Banda experta asalta a Brinks en Rancagua, robando miles de millones. La comunidad se pregunta quién ideó el plan tras la violencia del atraco.
El pasado viernes, se llevó a cabo un asalto a gran escala en Rancagua, región de O’Higgins, donde una banda experimentada logró sustraer miles de millones de pesos en efectivo de la empresa de valores Brinks. Este audaz robo fue ejecutado con una planificación meticulosa que incluyó la quema de vehículos y la colocación de miguelitos en diferentes puntos de la ciudad, con el objetivo de desviar la atención de las autoridades mientras llevaban a cabo el atraco.

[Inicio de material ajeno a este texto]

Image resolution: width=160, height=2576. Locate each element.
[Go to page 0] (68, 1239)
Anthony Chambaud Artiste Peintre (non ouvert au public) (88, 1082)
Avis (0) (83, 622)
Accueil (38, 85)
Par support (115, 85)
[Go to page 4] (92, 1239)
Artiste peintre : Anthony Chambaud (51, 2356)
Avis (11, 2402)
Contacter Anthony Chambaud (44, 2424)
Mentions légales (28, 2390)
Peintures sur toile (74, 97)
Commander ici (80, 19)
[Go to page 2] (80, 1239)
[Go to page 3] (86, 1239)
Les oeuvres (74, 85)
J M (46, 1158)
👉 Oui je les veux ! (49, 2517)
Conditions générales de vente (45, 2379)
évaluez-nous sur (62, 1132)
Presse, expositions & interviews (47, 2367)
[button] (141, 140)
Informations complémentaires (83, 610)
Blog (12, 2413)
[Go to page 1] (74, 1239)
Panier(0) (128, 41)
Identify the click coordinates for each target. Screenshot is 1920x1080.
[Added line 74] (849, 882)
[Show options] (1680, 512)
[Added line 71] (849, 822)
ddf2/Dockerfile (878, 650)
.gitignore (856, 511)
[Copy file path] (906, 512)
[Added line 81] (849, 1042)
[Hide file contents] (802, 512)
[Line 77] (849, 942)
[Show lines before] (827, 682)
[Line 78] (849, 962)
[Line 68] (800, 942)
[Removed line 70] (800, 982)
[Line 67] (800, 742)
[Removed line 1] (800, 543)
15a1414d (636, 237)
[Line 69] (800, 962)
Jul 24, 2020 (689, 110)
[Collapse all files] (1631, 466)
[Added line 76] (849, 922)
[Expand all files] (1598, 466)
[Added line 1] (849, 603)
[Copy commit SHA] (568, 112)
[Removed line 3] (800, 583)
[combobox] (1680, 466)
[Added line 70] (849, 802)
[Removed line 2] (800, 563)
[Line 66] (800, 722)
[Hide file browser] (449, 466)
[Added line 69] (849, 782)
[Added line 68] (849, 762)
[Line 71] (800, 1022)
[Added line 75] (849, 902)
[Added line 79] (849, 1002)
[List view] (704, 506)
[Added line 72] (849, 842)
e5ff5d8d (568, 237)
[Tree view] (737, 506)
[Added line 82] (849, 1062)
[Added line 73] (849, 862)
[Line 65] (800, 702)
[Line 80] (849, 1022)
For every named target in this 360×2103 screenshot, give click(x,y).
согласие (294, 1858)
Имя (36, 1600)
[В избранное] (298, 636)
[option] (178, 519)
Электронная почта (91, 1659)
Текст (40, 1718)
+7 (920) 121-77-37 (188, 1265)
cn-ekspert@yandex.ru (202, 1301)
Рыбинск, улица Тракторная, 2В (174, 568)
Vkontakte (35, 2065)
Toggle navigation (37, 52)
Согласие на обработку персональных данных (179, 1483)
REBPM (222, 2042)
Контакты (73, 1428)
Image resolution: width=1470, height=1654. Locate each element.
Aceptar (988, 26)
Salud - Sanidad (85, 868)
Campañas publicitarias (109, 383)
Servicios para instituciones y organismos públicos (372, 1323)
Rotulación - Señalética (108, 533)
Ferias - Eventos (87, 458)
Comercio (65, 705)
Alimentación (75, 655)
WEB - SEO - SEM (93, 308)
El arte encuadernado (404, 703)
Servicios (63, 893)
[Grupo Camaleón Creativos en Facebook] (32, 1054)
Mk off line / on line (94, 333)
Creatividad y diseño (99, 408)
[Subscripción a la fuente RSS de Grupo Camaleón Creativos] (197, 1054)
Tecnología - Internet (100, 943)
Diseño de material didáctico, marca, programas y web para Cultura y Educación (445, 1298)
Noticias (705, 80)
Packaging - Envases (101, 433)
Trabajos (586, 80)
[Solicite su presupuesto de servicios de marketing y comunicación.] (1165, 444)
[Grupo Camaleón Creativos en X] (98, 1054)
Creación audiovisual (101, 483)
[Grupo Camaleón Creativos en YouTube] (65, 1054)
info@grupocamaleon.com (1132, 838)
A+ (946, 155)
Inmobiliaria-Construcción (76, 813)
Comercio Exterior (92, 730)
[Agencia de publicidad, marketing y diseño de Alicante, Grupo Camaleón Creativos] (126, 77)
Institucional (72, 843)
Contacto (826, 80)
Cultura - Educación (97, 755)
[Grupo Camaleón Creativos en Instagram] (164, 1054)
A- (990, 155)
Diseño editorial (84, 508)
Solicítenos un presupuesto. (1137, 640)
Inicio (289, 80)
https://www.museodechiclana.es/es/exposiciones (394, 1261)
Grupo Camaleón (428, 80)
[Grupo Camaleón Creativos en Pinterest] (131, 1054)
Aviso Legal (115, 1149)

La violencia empleada durante el asalto ha dejado a la comunidad local en estado de shock, generando numerosas preguntas sobre la autoría y la organización detrás de este sofisticado plan. Entre los 18 individuos que fueron formalizados y que actualmente se encuentran bajo prisión preventiva, destaca un detenido con las iniciales J.B., quien ha sido señalado por la Fiscalía como uno de los líderes de la operación delictiva.
J.B. ya había acaparado la atención de los medios en el pasado, específicamente a finales de julio de 2015, cuando lideró un asalto mortal a un camión de valores en la Autopista del Sol, donde su banda logró robar más de 300 millones de pesos. En ese incidente, la participación de su pareja fue crucial, ya que ella adelantó el camión y confrontó al conductor, lo que permitió que la banda llevara a cabo el robo. Este asalto resultó en la muerte de dos personas, incluido un vigilante.
Después de ese asalto, J.B. se trasladó a España, donde continuó su carrera delictiva robando joyerías bajo una identidad falsa. Sin embargo, su plan de ocultamiento fue comprometido cuando su pareja lo visitó en la prisión Modelo de Barcelona, lo que llevó a las autoridades a identificarlo como el fugitivo chileno buscado. Ricardo Quiroz, jefe de Interpol de la Policía de Investigaciones (PDI), comentó sobre la obtención de las huellas dactilares que confirmaron su identidad.
El proceso de extradición de J.B. a Chile fue largo, y finalmente fue encarcelado en Santiago Uno, donde cumplió una condena de diez años por el asalto al camión de valores. Durante su tiempo en prisión, mostró un comportamiento ejemplar, lo que le permitió solicitar beneficios, incluyendo salidas dominicales, las cuales cumplió durante algunos meses. Sin embargo, su paradero se volvió incierto hasta su reciente detención en el marco del operativo en Rancagua.
Eduardo Labarca, prefecto (R) de la PDI, describió a J.B. como un “delincuente avezado” con experiencia en el crimen, a pesar de su juventud. La investigación sobre el paradero del dinero robado en el asalto a Brinks sigue en curso, y hasta el momento, la Fiscalía ha estimado que la pérdida para la empresa supera los 12 mil millones de pesos, con la posibilidad de que esta cifra aumente. Labarca advirtió que, históricamente, los botines de este tipo de robos son difíciles de recuperar, ya que los delincuentes suelen dividir el dinero y dispersarlo, lo que complica su localización.
El fiscal regional de O’Higgins, Aquiles Cubillos, ha indicado que existe la posibilidad de que el dinero robado aún se encuentre en la región, y se están analizando diversas informaciones para identificar a otros posibles miembros de la banda involucrada en este asalto.